== DATA UNDER STUDY ==
::::
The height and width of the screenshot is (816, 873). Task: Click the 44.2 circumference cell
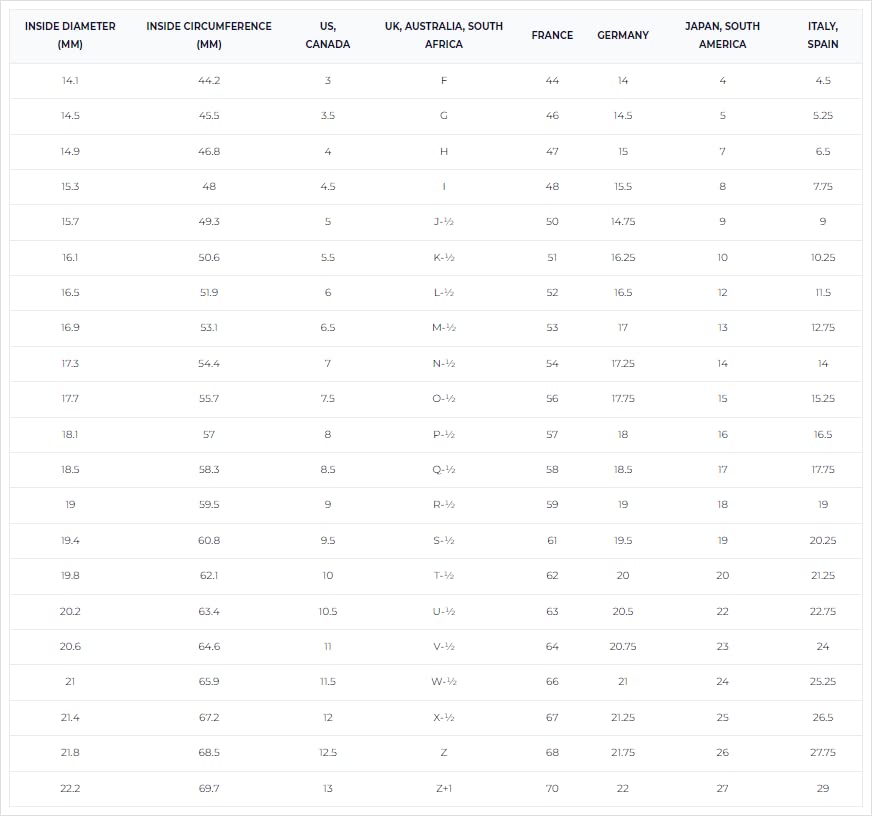(209, 81)
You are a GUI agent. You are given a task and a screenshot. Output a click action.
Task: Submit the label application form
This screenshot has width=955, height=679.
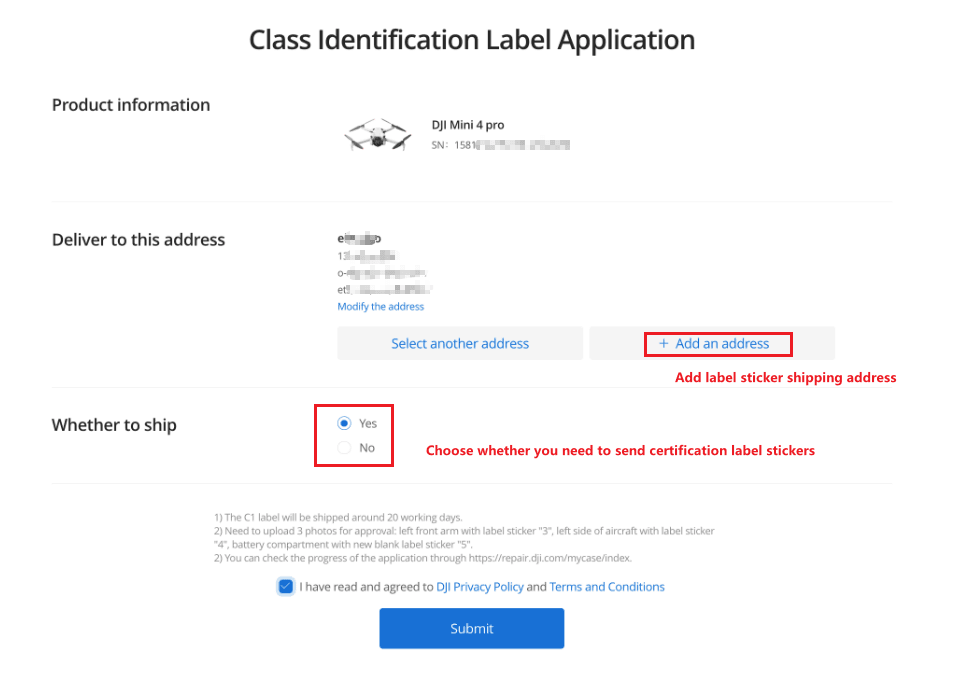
::::
Set down exactly the lines of the entries above from the one holding "You are a GUI" through the last one, including both, with the pictures left out.

== WRITTEN RESPONSE ==
You are a GUI agent. You are given a task and a screenshot. Output a click action.
Task: Submit the label application form
This screenshot has width=955, height=679.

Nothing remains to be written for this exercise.